Is this a valid bijection from this set of permutations to the set of bracket nestings of order $n$?

Question

I'm trying to prove that the set of permutations of $[n]$ which do not contain a decreasing subsequence of order $\geq 3$ is equal to the $n^{th}$ Catalan Number. One of the many things that the Catalan Numbers count is the set of valid parentheses of order $n$, so for example $$()()\text{ and }(())$$ are the valid parentheses (or bracket nestings) of order $2$, equal to the $2^{\text{nd}}$ Catalan Number, $2$. Here is an attempted bijection I've tried:

• Write the permutation down in its normal form, ie. $$1324$$
• If an element is not the first element of any decreasing subsequence, parenthesize it. $$(1)3(2)(4)$$
• Parenthesize the decreasing subsequence (in case an element is part of more than one, then the longest). $$(1)(3(2))(4)$$
• Remove the elements to obtain $$1324\mapsto()(())()$$

I've tried this for the permutations of order $3$, and seems to work:

$$123\mapsto()()()$$ $$132\mapsto()(())$$ $$213\mapsto(())()$$ $$231\mapsto((()))$$ $$312\mapsto(()())$$

If this bijection is valid, then my initial proposition is proven.

Is this a valid bijection?

EDIT: It also works for $n=4$. Could the proof of bijection follow from the uniqueness of the transposition decomposition?

Answer 1

Well, you've defined the forward map from permutations of $n$ with no decreasing sequences of length $>3$, and it's relatively easy to see that always works.

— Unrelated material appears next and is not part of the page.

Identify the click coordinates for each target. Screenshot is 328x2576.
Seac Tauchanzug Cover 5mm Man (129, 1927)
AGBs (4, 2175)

So all that's left is to define the reverse mapping and see that that always works in order to prove a bijection.

In any valid string, one of two things must be true:

1. The string can be split into two or more substrings, such that each substring is a valid string. (Ie. there are the same number of opening and closing brackets within each substring.)
2. The string is of the form (substring). (That is, there's a pair of brackets which surround a valid substring.)

Proof: Read along the string and keep a running tally of the function #left brackets - #right brackets. If it's ever zero before the end of the substring, case 1 is true. Otherwise, it must always be $\ge1$ (by definition, it can't be $<0$.) So, it is always wrapped in a set of parentheses which are never escaped from the entire length of the string, and case 2 is true. $\square$

We can use this to solve the problem recursively. In each case:

1. The string splits into 2 substrings, and every element in the left substring must be less than every element in the right substring, otherwise there would be a bracket that wouldn't close, and it wouldn't be a valid substring. (If it split into $n$ substrings, then each substring would contain numbers greater than all the substrings that came before, and less than all the substrings that came after.)
2. There is a pair of brackets surrounding a valid substring - this implies the first element is greater than the last. Further, they must be consecutive, since if the sequence $[a,b,c,...,i]$ had another number $k$ such that $a>k>i$, then that would be a decreasing sequence of length $3$, which is forbidden. From there, you can strip the sequence of its outer brackets, which is equivalent to solving the string without it's first element. Your result will look like $[b,c,...,i]$ - from there, take every element of your list that's $>i$, and add 1 to it, and prepend the string with $i+1$, which solves your original string.

That second case took a lot more thought than I expected to to make sure it worked correctly, and I'm not sure I explained it well. Still, I enjoyed the brain teaser. Thanks for asking this.